En la década de los ochenta del siglo pasado cualquiera hubiera pensado que los conflictos entre el PRI y el PAN por el poder en la entidad darían motivo para que algún historiador escribiera las biografías de los protagonistas, al igual que lo hizo Plutarco con su célebre obra Vidas paralelas.

Y no tanto por la pugnacidad memorable, sino por las circunstancias similares que hacen de dos vidas los canales para explicar los porqué de acontecimientos que quedan para la historia, en el sentido de hacerla, salvedad que apunto porque en estos días a cualquier hecho le dan la categoría de “histórico”, pensando que así le dan realce.

Una obra y narrativa así hubiera colocado a un Fernando Baeza al lado de Francisco Barrio.

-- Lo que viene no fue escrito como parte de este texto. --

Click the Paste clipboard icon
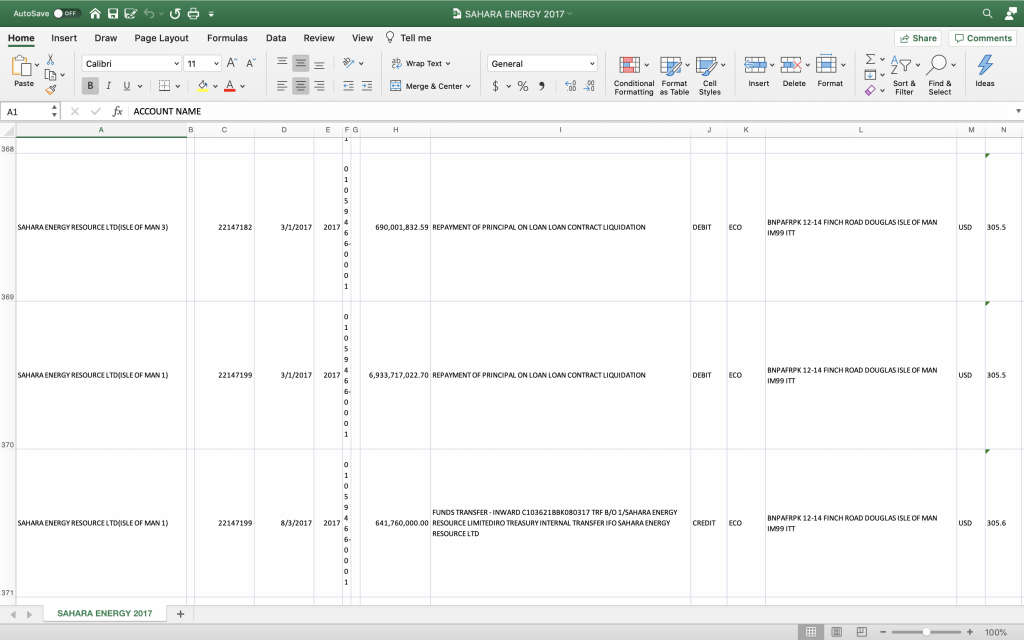Image resolution: width=1024 pixels, height=640 pixels. click(22, 67)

Ambos se enfrentaron hasta el nivel que alcanzó el fraude electoral del primero y las tragedias del segundo que lo condujeron a la gubernatura del estado en 1992. La senda que pudo haber concluido legal y constitucionalmente en 1986, marcó un paralelo cuando la presea llegaría seis años después, envuelta con celofán salinista.

Pero la historia se ha encargado de desestimar la pugnacidad que vivió Chihuahua en los años ochenta, para hablar de otro paralelismo estéril y vacío. Los distanciaba el proyecto de alcanzar el mismo poder, y todavía existían del lado del PAN reivindicaciones de una nueva ética pública y un ejercicio sustentado en la legitimidad electoral y primaria que tiene en el voto ciudadano la fuente del poder público.

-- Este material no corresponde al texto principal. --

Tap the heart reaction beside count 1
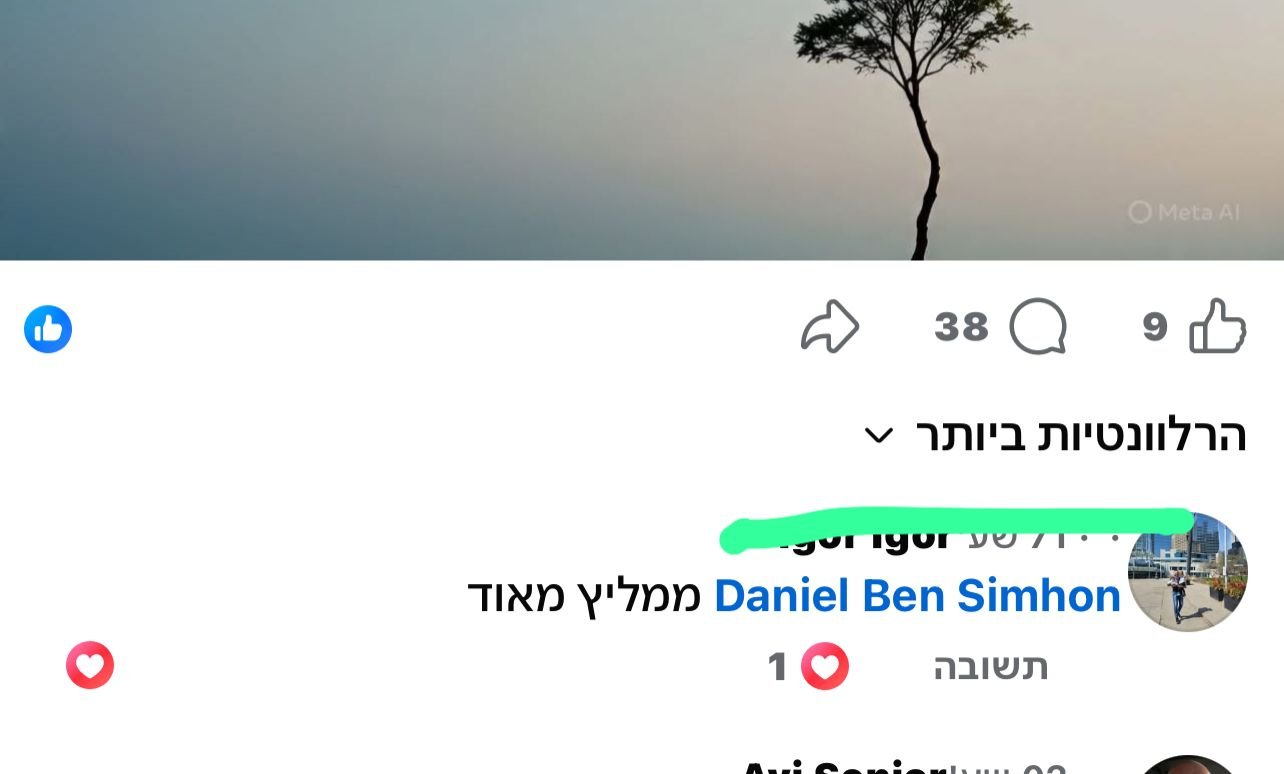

Ahora sabemos que eso no era paralelismo, similar al de los rieles del ferrocarril, sino que se trató de vidas convergentes en el que el punto de fuga no era imaginario sino real. Hoy ambos personajes están hermanados bajo un mismo techo y pretextando que hay una tiranía en el horizonte que se debe impedir.

En realidad cuando se observa con cuidado el comportamiento de la clase política priista y panista, se encuentran más puntos de unión que divergencias. Ambos en sus propios tiempos abandonaron o cuestionaron el legado de la Revolución mexicana; el PAN primero, defendiendo al mismo tiempo una democracia liberal, fincada en elecciones periódicas, pero a la vez correspondiéndose con una visión que arropó Manuel Gómez Morín como abogado de los banqueros del país.

El PRI hizo lo propio cuando dejó de lado el nacionalismo revolucionario para adoptar como credo el pensamiento único, el Consenso de Washington, o el odiado neoliberalismo. Pero cuando uno trata con miembros de uno y otro partido en este ciclo de la historia chihuahuense –y no es muy distinto en el resto del país– se da cuenta que los personajes de escena en cada uno de los partidos son idénticos: guadalupanos, católicos, empresarios, defensores de una entelequia de familia, diplomáticos, represores, adversarios de todas las agendas de avanzada en materia de derechos sexuales y reproductivos de las mujeres, y no necesitan apurarme mucho, miembros de algún club como el de los Leones o el de los Rotarios.

Hace unos días se celebró en Chihuahua un evento del PRI y el PAN en el que dieron a conocer sus convenios electorales aliancistas, tanto federal como a nivel estatal. Fue la oportunidad para presentar la candidatura senatorial en primera fórmula de Mario Vázquez Robles y Daniela Álvarez, y ahí pudimos ver en su máxima expresión esta fusión, producto de una vieja derecha política instalada en el poder a lo largo de varios sexenios.

Al líder estatal del PAN se le vio opaco, disminuido por la obvia razón de que hay una jerarquía en la que lucen otros, entre ellos la gobernadora del estado. Pero también vimos una fogosidad y emociones desbordadas en el llamado líder del PRI en Chihuahua, Alejandro Domínguez, encargado de liquidar la quiebra de su partido en esta región del país.

Habló como un orador de profundas convicciones en defensa de la síntesis acrisolada de dos viejos partidos que se veían a sí mismos como paralelos y que ahora los une una hermandad indisoluble. De la pugnacidad hasta el amor declarado de morir juntos.

Domínguez es una expresión enfermiza de lo que Sartre llamó “la ferocidad de los conversos”. Fue el orador que brilló con su voz, sus argumentos claudicantes y un mensaje corporal que no dejó lugar a dudas de que en alguna ocasión hubo una contradicción irreductible entre PRI y PAN que se convirtió en el amasiato que hoy nos presentan.

Dicen que luchan contra una tiranía que viene, pero no dicen cómo gobernaron, qué hicieron con la confianza popular que algún día tuvieron para constituir gobierno; no han pedido perdón por la corrupción que practicaron cuando aparecerían como diferentes, pero en esencia estaban hechos de la misma pasta política.

Y ustedes se preguntarán porqué en esto no me ocupo del PRD. Porque este, en la contabilidad gubernamental, figura en el rubro de los fondos perdidos, que más bien es perdidos en el fondo. Son nada.